I thought I had found it when a friend of mine brought some brownies into the office. They were just what I’d been wanting: quite thick, still moist, somewhat cakey. Since she has a pastry degree (and just what a woman with a degree in pastry is doing working as a product manager is a question worth asking, but when I did she pointed out that pastry doesn’t pay much. Touché.) I figured she was an excellent source. When I begged her for the recipe, she confessed that they were a mix (she’d made them on a weeknight and was tight for time), and she had put peppermint patties between the layers, which accounted for their height.
When I stumbled on a recipe that was the foundation for a brownie sundae, I was pretty sure I’d hit pay dirt. After all, for it to hold up a couple of scoops of ice cream, a brownie has to have some serious muscle. You’re not going to get some wimpy, effete, milquetoast brownie there. This is not some Ashley Wilkes you’re going to be piling the toppings on to. You’ve got to have Rhett (in brownie form, of course, although let’s be honest, if you had the opportunity to scoop ice cream and whipped cream and whatnot onto Clark Gable, wouldn’t you do it? I mean, the way he was in Gone with the Wind when he was all young and hunky, not the way he is today—which of course is dead).
SO. These brownies. Melty chocolate, a ton of butter, five (yes, five) eggs. They are the brownies of my dreams. The recipe makes a 9” x 13” pan, and they’re a good three-quarters of an inch thick. They have a thick, fudgy texture, but they’re not grainy and sticky. This recipe is now my one and only. I can stop looking. This is brownie nirvana. Transcending any previous brownie experience.
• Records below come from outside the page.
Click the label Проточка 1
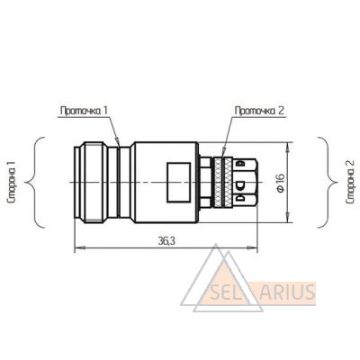[84, 111]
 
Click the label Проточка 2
[259, 111]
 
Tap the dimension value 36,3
[166, 241]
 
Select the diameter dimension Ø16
[281, 183]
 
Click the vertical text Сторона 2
[350, 183]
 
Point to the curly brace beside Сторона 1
[35, 183]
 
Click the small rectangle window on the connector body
[179, 182]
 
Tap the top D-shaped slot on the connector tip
[240, 164]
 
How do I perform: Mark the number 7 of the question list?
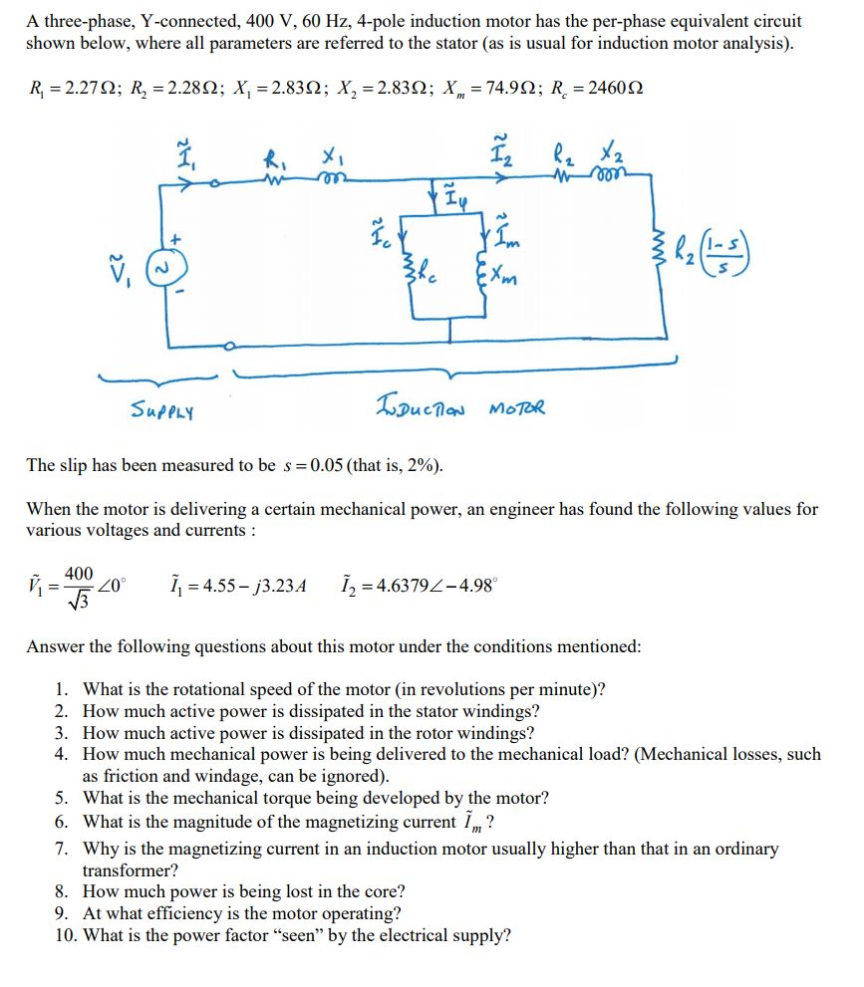tap(61, 850)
The Rhett Butler of brownies. The Crown Jewels of brownies. The Empire State Building of brownies. The Grand Canyon of brownies. These brownies put the “wow” in “brownie” (OK, OK, so there is no “wow” in “brownie”—there should be). These are brownies with a capital B. zOMG hurry and go make these.
from the LA Times' Culinary SOS feature; this is the brownie from the Brownie Hot Fudge Sundae at a restaurant called BLD
1 1/2 cups (3 sticks) butter
2 cups plus 2 tablespoons (13 ounces) chocolate chips
1/4 cup cocoa powder
5 eggs, room temperature
3 cups light brown sugar
1 1/2 teaspoons ground espresso
1 1/2 teaspoons vanilla extract
1/8 teaspoon salt
1 1/2 cups flour
1. Preheat the oven to 325 degrees.
2. In a large bowl set over a pot of simmering water, melt together the butter, chocolate and cocoa powder, stirring until completely combined.
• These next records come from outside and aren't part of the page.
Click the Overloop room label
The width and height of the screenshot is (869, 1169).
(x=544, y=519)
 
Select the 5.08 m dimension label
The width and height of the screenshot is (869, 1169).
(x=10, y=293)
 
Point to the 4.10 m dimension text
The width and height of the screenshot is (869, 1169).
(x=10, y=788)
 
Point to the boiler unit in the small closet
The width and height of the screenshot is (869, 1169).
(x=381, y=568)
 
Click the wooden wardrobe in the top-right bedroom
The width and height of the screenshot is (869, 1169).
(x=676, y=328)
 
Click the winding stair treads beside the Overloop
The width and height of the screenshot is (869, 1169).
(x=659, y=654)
3. In a medium bowl, combine the eggs and sugar. Whisk in the espresso, vanilla and salt. Whisk in the melted chocolate mixture, then the flour until thoroughly combined. Pour the brownie mix into a greased 13-inch-by-9-inch baking dish.
4. Bake the brownies on the center rack until set on top and a toothpick inserted in the center comes out mostly clean (it should have moist crumbs stuck to it, but the filling should not be doughy), 45 minutes to an hour and ten minutes (start checking around 35 minutes; the original recipe said they'd be done in 45 minutes, but at 45 minutes mine were still pretty liquid in the center. They were in there for a good hour). Remove the brownies and cool the pan on a rack to room temperature. Cut into squares to serve.